A Unified View on Emotion Representation in Large Language Models

Natural Language and Information Processing Lab (NLIP)
Indian Institute of Technology Hyderabad
Hyderabad, India


EACL 2026

Abstract

Interest in leveraging Large Language Models (LLMs) for emotional support systems motivates the need to understand how these models comprehend and represent emotions internally. While recent works show the presence of emotion concepts in the hidden state representations, it’s unclear if the model has a robust representation that is consistent across different datasets. In this paper, we present a unified view to understand emotion representation in LLMs, experimenting with diverse datasets and prompts. We then evaluate the reasoning ability of the models on a complex emotion identification task. We find that LLMs have a common emotion representation in the later layers of the model, and the vectors capturing the direction of emotions extracted from these representations can be interchanged among datasets with minimal impact on performance. Our analysis of reasoning with Chain of Thought (CoT) prompting shows the limits of emotion comprehension. Therefore, despite LLMs implicitly having emotion representations, they are not equally skilled at reasoning with them in complex scenarios. This motivates the need for further research to find new approaches.

Motivation

Although several works have used interpretability techniques to understand emotion identification capabilities of LLMs, there are contradictions in the findings regarding the layers early / middle where emotion representation exists. We opine that these contradictions arise from the use of different prompts and datasets with different difficulty levels. Our intent is to analyze the setup using prompts with varying expressivity across datasets of different difficulty levels, to gain an overall understanding of LLMs' ability to identify emotions at the representation level. We then assess the reasoning ability of such models with an emotion comprehension task.

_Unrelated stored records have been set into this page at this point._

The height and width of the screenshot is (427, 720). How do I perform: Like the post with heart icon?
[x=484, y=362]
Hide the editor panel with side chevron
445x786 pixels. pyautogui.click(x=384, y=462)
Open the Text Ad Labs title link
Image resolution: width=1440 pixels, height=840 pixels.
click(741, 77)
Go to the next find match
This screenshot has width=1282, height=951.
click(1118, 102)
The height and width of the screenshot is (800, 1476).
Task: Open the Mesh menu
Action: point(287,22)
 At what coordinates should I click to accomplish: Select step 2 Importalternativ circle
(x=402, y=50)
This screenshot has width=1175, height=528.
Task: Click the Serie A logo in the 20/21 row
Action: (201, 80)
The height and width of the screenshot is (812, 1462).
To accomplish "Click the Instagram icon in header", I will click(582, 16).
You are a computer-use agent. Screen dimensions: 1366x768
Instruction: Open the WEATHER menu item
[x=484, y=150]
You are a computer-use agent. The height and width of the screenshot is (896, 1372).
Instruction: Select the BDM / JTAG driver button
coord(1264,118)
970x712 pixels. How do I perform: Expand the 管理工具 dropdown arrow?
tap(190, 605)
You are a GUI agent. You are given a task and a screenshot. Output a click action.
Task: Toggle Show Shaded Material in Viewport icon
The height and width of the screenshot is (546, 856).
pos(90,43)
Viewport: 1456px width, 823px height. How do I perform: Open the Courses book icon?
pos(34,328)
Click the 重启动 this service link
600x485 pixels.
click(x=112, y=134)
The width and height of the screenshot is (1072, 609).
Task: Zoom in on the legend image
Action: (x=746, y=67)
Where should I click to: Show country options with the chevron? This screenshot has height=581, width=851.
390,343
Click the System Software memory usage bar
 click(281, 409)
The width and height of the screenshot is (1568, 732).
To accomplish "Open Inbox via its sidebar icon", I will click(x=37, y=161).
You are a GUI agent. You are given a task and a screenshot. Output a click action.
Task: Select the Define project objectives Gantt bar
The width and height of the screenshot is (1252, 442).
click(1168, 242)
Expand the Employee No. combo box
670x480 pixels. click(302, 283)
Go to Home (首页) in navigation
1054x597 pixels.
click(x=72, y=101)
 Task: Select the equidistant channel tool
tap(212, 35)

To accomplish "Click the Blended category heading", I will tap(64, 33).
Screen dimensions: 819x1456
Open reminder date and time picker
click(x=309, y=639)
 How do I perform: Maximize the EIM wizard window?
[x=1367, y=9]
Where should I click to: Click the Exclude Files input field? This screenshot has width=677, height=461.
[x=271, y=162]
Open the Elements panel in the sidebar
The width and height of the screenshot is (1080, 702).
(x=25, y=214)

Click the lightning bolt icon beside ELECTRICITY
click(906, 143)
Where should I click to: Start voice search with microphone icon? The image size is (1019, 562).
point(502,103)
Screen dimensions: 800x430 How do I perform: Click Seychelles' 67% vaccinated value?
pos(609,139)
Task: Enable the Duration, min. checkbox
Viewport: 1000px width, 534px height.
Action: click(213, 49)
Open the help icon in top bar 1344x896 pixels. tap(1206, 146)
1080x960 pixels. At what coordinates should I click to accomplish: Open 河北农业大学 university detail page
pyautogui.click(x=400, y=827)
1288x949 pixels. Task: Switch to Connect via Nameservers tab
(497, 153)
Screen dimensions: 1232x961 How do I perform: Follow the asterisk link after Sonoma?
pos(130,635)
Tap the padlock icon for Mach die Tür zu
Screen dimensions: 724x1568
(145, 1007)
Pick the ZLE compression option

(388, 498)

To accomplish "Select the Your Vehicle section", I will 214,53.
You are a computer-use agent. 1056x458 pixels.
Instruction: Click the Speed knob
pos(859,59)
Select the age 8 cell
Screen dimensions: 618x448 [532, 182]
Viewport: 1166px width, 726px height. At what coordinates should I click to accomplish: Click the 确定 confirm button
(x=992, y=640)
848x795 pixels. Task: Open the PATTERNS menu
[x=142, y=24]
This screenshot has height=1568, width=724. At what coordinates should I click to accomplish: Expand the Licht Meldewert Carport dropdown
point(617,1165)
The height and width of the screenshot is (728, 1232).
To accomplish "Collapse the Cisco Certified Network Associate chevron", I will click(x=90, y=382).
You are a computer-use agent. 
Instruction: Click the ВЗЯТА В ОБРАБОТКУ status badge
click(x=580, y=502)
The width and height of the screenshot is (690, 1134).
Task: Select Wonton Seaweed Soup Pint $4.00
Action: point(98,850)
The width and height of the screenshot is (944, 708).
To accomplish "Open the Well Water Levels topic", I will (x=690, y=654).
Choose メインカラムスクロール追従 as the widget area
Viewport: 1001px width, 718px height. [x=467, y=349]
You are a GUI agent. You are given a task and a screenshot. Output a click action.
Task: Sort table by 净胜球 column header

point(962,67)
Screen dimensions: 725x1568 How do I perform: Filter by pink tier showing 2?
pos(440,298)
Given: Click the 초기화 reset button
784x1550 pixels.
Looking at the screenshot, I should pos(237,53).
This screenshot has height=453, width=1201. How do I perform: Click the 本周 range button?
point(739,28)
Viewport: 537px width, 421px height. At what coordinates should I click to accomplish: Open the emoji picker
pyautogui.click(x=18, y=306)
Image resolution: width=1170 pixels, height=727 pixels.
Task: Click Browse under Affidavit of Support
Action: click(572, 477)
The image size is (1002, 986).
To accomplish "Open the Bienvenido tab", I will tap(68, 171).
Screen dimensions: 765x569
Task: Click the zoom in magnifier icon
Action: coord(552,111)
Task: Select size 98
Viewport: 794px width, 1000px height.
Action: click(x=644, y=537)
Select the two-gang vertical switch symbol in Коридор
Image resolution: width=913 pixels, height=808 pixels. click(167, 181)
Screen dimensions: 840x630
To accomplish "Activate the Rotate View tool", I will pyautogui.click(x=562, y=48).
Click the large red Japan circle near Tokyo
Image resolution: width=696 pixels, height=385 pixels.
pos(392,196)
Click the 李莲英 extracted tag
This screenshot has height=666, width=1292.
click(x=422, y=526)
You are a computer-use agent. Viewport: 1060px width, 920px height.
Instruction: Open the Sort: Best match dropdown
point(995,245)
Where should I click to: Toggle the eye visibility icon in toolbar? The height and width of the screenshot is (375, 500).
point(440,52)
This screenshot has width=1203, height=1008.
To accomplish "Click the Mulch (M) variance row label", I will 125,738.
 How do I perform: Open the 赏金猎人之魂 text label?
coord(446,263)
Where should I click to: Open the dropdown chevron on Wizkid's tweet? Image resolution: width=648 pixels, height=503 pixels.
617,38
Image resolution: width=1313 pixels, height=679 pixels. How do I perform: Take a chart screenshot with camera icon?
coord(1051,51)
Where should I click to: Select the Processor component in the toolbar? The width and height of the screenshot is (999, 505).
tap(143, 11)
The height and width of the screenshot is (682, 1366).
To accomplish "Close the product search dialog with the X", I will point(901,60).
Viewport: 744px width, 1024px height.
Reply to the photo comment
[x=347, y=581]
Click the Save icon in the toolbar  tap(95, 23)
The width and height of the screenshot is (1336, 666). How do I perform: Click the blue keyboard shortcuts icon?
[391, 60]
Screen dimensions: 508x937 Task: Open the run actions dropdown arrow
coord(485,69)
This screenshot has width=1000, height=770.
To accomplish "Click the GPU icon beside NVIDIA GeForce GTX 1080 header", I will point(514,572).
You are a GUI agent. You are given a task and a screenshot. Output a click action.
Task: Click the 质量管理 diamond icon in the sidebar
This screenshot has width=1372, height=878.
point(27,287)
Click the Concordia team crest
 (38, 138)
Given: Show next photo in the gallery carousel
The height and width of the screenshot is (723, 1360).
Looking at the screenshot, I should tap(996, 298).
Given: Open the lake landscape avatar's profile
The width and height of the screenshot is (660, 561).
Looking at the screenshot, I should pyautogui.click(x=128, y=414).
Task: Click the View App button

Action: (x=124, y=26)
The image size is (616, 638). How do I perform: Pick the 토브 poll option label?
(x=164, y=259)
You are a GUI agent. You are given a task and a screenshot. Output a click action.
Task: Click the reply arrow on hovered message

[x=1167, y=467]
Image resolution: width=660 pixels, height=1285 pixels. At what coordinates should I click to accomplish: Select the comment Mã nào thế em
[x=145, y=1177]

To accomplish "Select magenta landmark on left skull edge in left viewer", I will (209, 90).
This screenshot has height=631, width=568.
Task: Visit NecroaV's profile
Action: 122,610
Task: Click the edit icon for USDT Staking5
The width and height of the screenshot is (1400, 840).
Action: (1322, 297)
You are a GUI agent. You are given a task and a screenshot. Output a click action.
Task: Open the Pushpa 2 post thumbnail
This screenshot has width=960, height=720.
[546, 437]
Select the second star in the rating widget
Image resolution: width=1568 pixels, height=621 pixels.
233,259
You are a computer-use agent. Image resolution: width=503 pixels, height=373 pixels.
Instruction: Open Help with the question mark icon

A Unified View on Emotion Representation in Large Language Models image

Key Findings

1) Using probing techniques, we show that layers with emotion representation depend on the instruction prompt and the clarity with which emotion is expressed in the input data. Probing Llama-3.1-8B 6-emotion results
2) There exist intrinsic emotion reading vectors that are similar across datasets (in later layers) and can be used interchangeably, revealing their foundational nature. Probing Llama-3.1-8B 6-emotion results
3) LLMs' performance on emotion reasoning tasks remains poor. We observe that CoT mostly generates reasoning traces to increase it confidence in its original answer, especially when the model is confident in it.
4) This motivates the need for methods that leverage implicit emotion representations to improve LLMs' explicit reasoning capabilities.